◆ Available records ◆
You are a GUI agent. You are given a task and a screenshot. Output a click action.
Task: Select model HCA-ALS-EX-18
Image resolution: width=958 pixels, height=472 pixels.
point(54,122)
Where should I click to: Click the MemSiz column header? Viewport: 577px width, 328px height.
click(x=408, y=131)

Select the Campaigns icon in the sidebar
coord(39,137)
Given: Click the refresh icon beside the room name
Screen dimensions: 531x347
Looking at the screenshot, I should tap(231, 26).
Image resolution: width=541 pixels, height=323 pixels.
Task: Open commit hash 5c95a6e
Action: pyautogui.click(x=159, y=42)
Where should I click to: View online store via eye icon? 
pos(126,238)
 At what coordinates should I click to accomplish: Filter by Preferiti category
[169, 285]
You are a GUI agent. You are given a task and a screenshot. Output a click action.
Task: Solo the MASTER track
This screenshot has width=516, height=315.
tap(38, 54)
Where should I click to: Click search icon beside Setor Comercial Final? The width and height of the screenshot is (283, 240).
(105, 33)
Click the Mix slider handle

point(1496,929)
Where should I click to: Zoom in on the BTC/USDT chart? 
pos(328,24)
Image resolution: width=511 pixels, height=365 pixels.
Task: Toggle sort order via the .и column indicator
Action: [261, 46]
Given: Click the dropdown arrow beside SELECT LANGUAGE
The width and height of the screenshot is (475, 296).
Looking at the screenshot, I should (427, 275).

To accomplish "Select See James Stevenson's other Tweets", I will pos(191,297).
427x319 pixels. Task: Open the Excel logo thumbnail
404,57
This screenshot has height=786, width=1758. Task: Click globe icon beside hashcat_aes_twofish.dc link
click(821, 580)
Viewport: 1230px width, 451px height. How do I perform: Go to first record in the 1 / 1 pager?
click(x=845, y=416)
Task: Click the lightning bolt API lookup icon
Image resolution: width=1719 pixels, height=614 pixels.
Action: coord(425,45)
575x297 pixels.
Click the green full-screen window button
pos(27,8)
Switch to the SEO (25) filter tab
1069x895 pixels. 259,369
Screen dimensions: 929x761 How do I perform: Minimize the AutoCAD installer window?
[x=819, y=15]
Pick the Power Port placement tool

◆ What the task requires ◆
Copy all of the lines above word for word.

◆ Result of this task ◆
You are a GUI agent. You are given a task and a screenshot. Output a click action.
Task: Select model HCA-ALS-EX-18
Image resolution: width=958 pixels, height=472 pixels.
point(54,122)
Where should I click to: Click the MemSiz column header? Viewport: 577px width, 328px height.
click(x=408, y=131)

Select the Campaigns icon in the sidebar
coord(39,137)
Given: Click the refresh icon beside the room name
Screen dimensions: 531x347
Looking at the screenshot, I should tap(231, 26).
Image resolution: width=541 pixels, height=323 pixels.
Task: Open commit hash 5c95a6e
Action: pyautogui.click(x=159, y=42)
Where should I click to: View online store via eye icon? 
pos(126,238)
 At what coordinates should I click to accomplish: Filter by Preferiti category
[169, 285]
You are a GUI agent. You are given a task and a screenshot. Output a click action.
Task: Solo the MASTER track
This screenshot has width=516, height=315.
tap(38, 54)
Where should I click to: Click search icon beside Setor Comercial Final? The width and height of the screenshot is (283, 240).
(105, 33)
Click the Mix slider handle

point(1496,929)
Where should I click to: Zoom in on the BTC/USDT chart? 
pos(328,24)
Image resolution: width=511 pixels, height=365 pixels.
Task: Toggle sort order via the .и column indicator
Action: [261, 46]
Given: Click the dropdown arrow beside SELECT LANGUAGE
The width and height of the screenshot is (475, 296).
Looking at the screenshot, I should (427, 275).

To accomplish "Select See James Stevenson's other Tweets", I will pos(191,297).
427x319 pixels. Task: Open the Excel logo thumbnail
404,57
This screenshot has height=786, width=1758. Task: Click globe icon beside hashcat_aes_twofish.dc link
click(821, 580)
Viewport: 1230px width, 451px height. How do I perform: Go to first record in the 1 / 1 pager?
click(x=845, y=416)
Task: Click the lightning bolt API lookup icon
Image resolution: width=1719 pixels, height=614 pixels.
Action: coord(425,45)
575x297 pixels.
Click the green full-screen window button
pos(27,8)
Switch to the SEO (25) filter tab
1069x895 pixels. 259,369
Screen dimensions: 929x761 How do I perform: Minimize the AutoCAD installer window?
[x=819, y=15]
Pick the Power Port placement tool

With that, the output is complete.